(Records for locating displayed items)
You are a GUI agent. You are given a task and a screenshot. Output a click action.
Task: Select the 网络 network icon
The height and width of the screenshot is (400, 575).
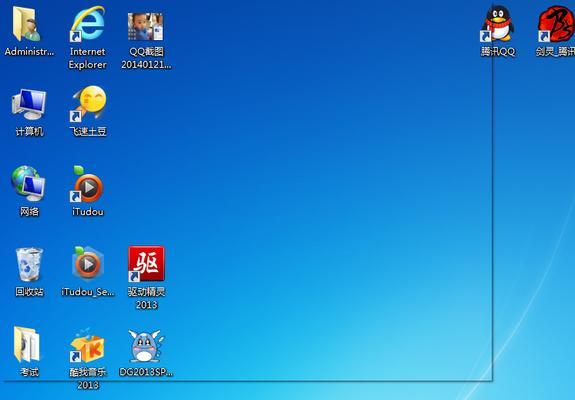(x=28, y=183)
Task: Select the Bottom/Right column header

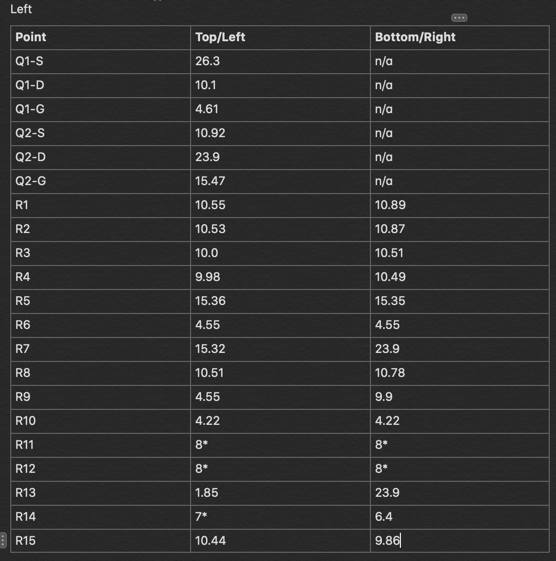Action: point(460,37)
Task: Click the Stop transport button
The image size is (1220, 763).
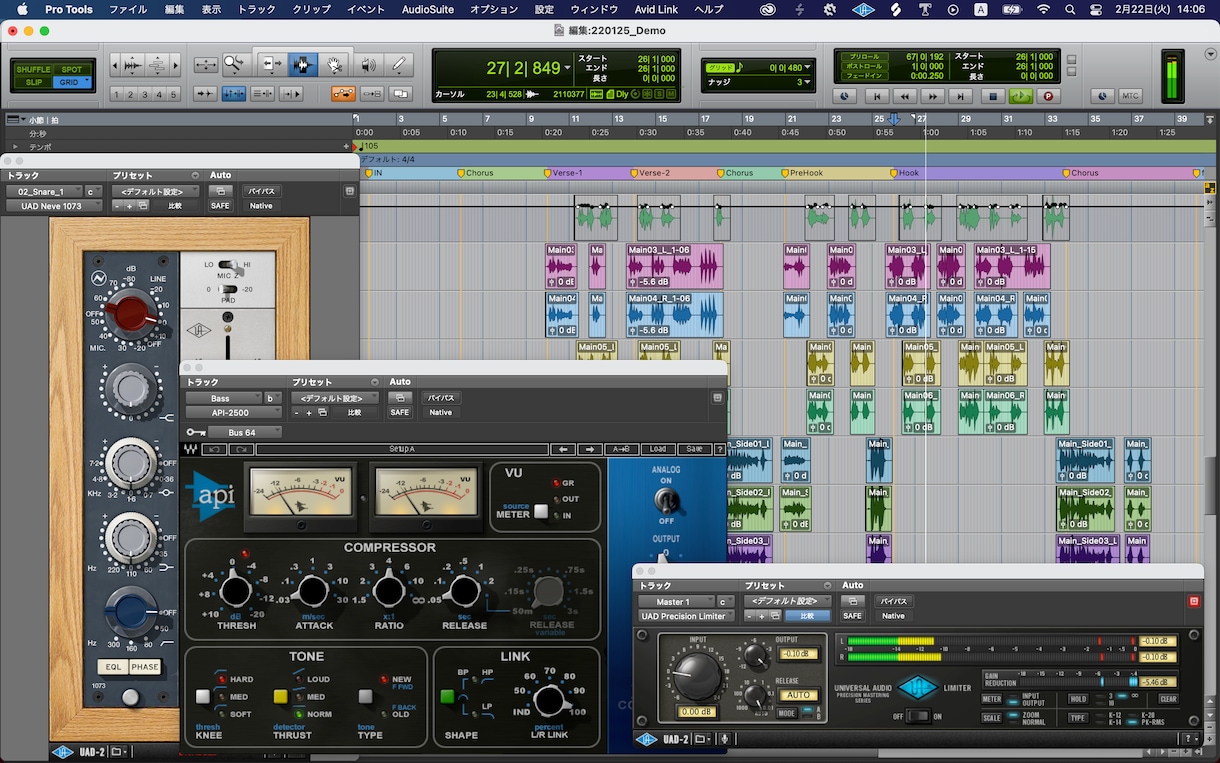Action: tap(993, 96)
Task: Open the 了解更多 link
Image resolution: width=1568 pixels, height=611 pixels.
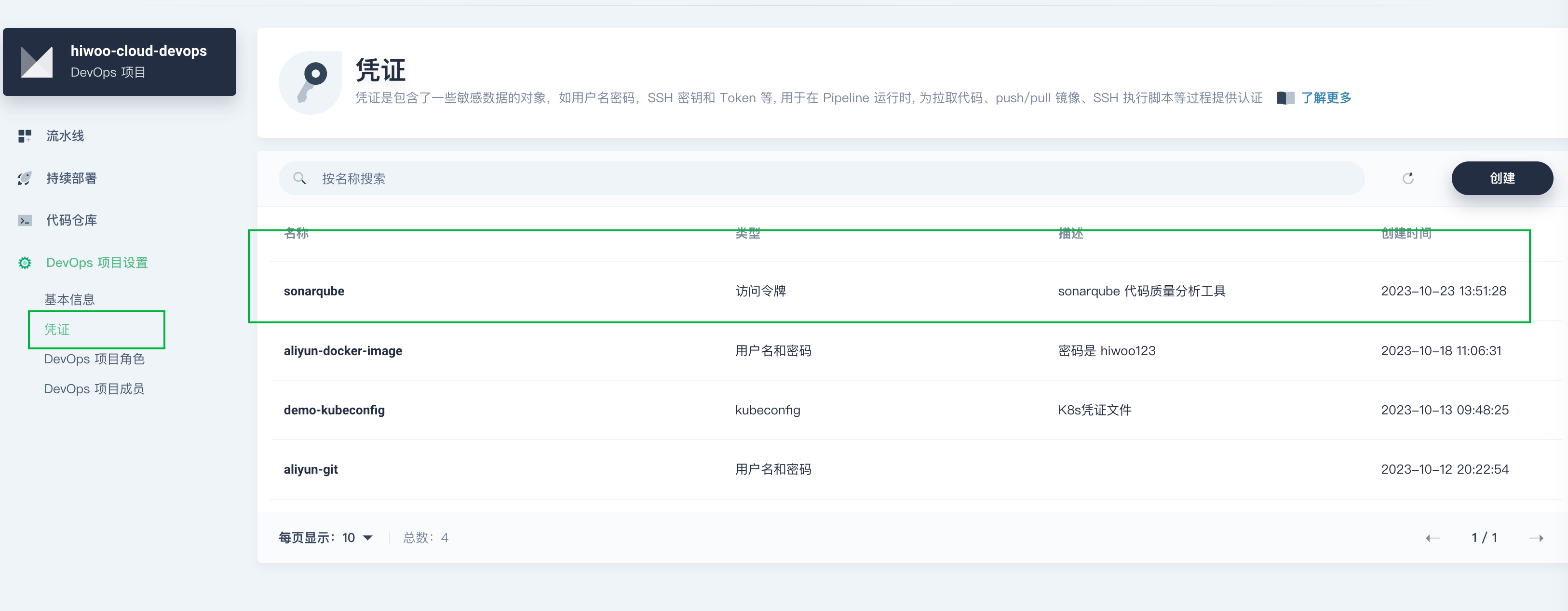Action: click(1326, 98)
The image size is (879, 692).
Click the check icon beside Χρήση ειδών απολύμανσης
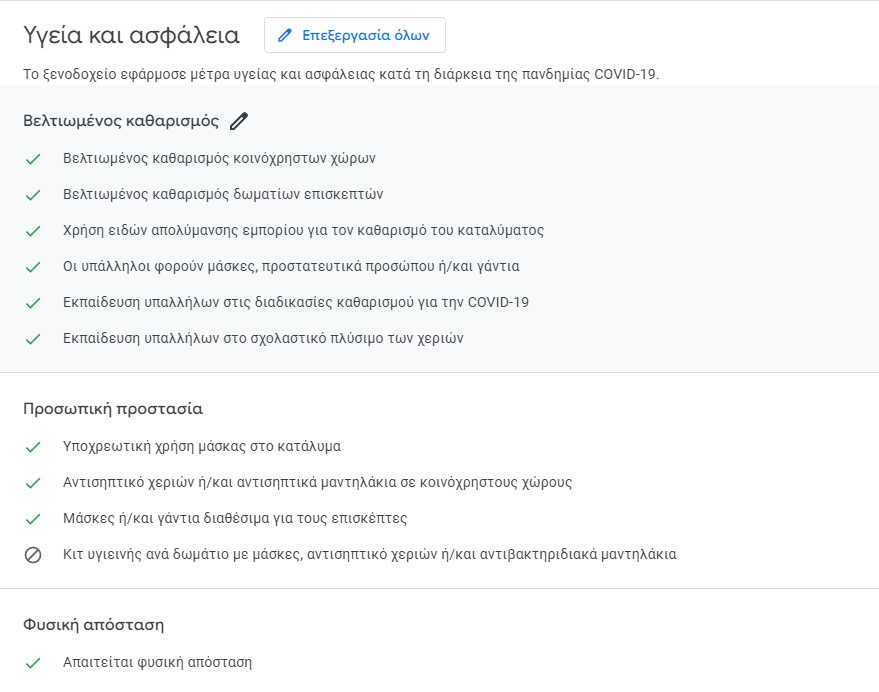(33, 230)
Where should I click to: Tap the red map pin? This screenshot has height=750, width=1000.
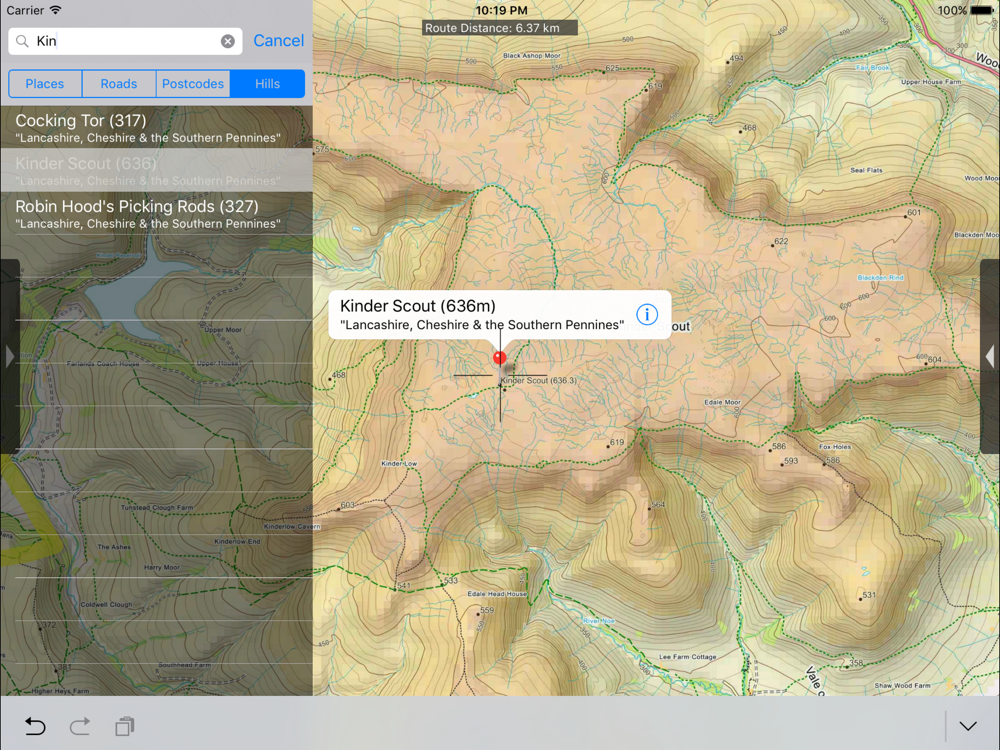click(x=500, y=358)
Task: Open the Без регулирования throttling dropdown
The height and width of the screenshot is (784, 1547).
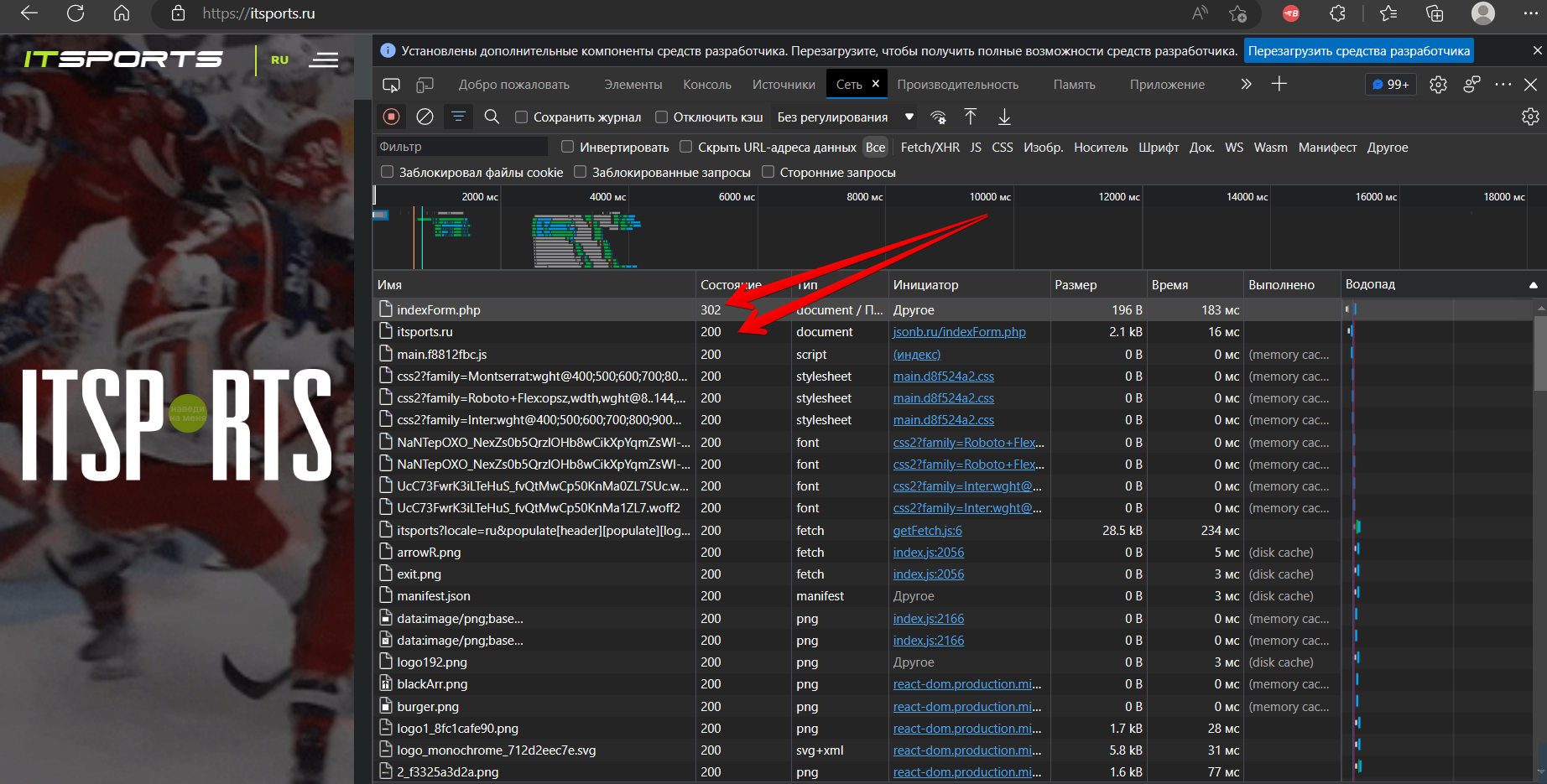Action: point(845,117)
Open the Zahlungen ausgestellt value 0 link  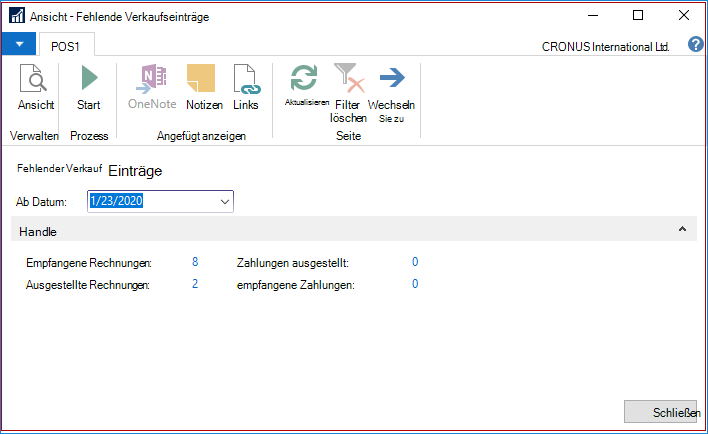coord(415,262)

Problem
Identify every line in the records above that contains the string "height", and copy each such line in full.

Full answer
The height and width of the screenshot is (400, 575).
Image resolution: width=1568 pixels, height=611 pixels.
Where should I click to: Tap the red map pin? This screenshot has height=750, width=1000.
The height and width of the screenshot is (784, 1547).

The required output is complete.